Le drame survenu sur le lac Kivu dépasse le simple fait divers : il révèle une inégalité structurelle où les femmes, actrices essentielles de l’économie locale, paient le prix fort.
Le naufrage du 7 avril n’est pas seulement une tragédie humaine. Il expose une réalité persistante : les femmes dominent les circuits commerciaux informels, et sont donc les premières à s’exposer aux dangers du transport lacustre.
Cette présence massive s’explique par leur rôle central dans les échanges entre territoires comme Kalehe et Idjwi. Elles assurent la survie économique de leurs familles, souvent sans alternative viable.
Pourtant, cette implication économique ne s’accompagne d’aucune protection spécifique. Or, la Constitution congolaise consacre l’égalité et la protection des citoyens, notamment dans l’accès à la sécurité et à des conditions de vie dignes.
Dans les faits, ces principes restent théoriques. Les embarcations ne disposent ni d’équipements adaptés ni de mesures tenant compte des réalités des femmes, pourtant majoritaires parmi les usagers.

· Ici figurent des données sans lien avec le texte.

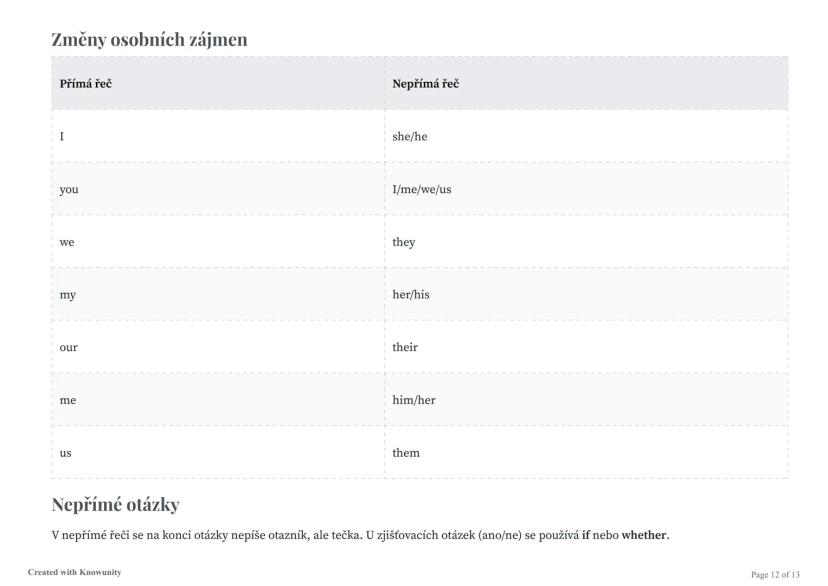
Task: Click the she/he table cell
Action: click(586, 136)
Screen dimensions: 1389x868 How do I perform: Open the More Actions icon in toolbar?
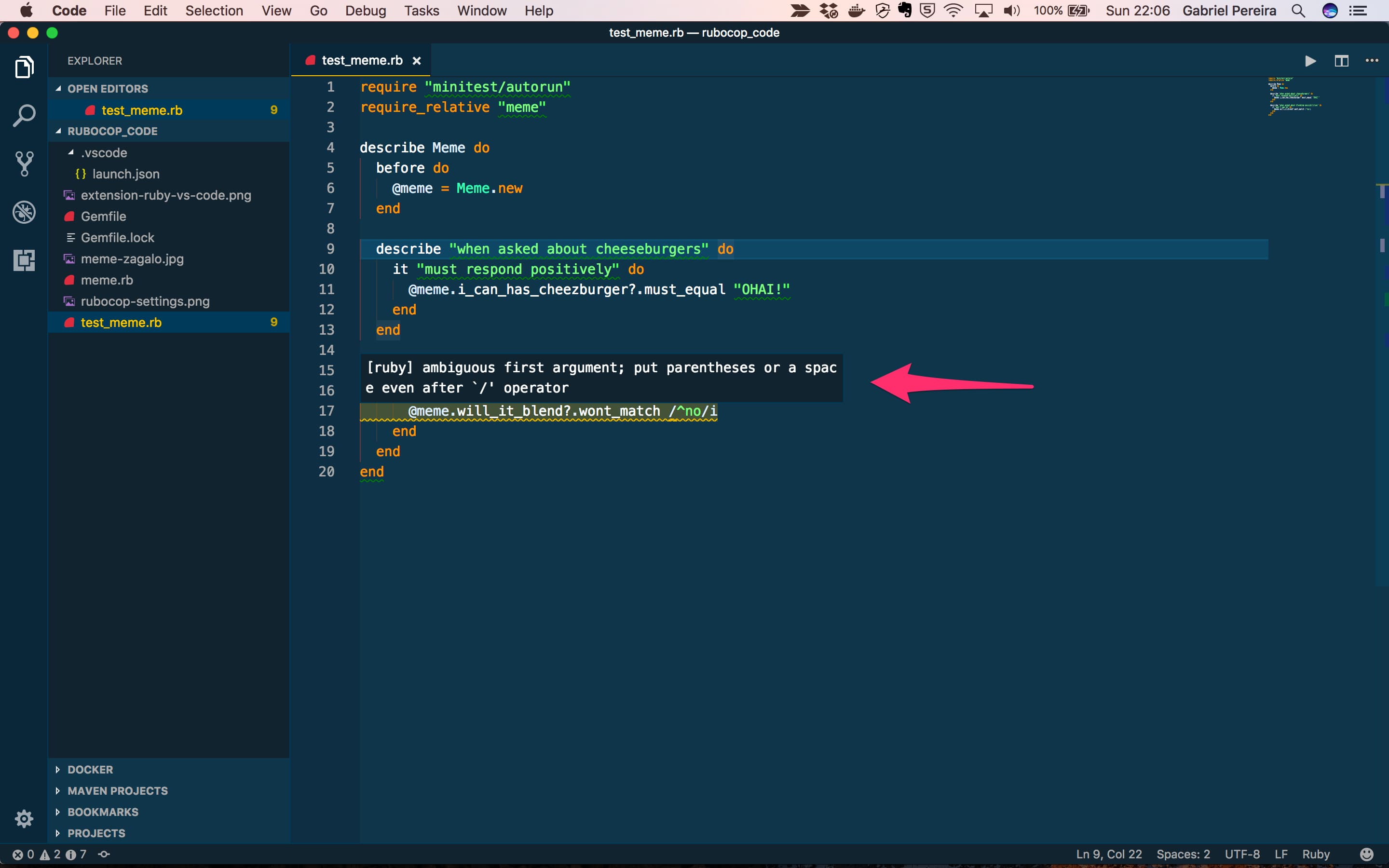click(1373, 60)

Ce déséquilibre est aggravé par l’absence de politiques publiques sensibles au genre dans le secteur du transport. Rien n’est prévu pour sécuriser celles qui portent une grande partie de l’économie locale.

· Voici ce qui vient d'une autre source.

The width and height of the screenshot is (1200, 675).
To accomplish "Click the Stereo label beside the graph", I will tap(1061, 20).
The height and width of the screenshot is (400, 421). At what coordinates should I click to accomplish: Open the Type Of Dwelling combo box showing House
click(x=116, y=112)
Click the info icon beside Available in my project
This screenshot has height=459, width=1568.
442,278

Ainsi, ce naufrage révèle une double injustice : sociale et institutionnelle. Les femmes ne meurent pas seulement à cause d’un accident, mais aussi à cause d’un système qui ignore leur vulnérabilité.
Tant que les politiques publiques resteront aveugles aux réalités des femmes, chaque traversée du lac Kivu continuera d’être pour elles un risque disproportionné.